Molecular biologists Nick Goldman and Ewan Birney at the European Bioinformatics Institute (EBI) published their research in a recent edition of Nature. While some Harvard researchers did something similar last year, they were only able to cram a measly 700 terabits per gram of information onto the double helix. The EBI team tripled that capacity.
The researchers converted their data into binary code, then converted it into trinary code (0s, 1s, and 2s). The data was then rewritten as strings of DNA chemical bases (As, Gs, Cs, and Ts). By encoding the information multiple times, they ensured it could be read back with 100% accuracy.

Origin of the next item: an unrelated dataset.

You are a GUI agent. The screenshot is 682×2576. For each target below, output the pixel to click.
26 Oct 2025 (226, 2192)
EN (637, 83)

As a test, they encoded several of Shakespeare’s sonnets, some photos, and Martin Luther King’s “I Have a Dream Speech.”
“We already know that DNA is a robust way to store information because we can extract it from wooly mammoth bones, which date back tens of thousands of years, and make sense of it,” Goldman said. “It’s also incredibly small, dense and does not need any power for storage, so shipping and keeping it is easy.”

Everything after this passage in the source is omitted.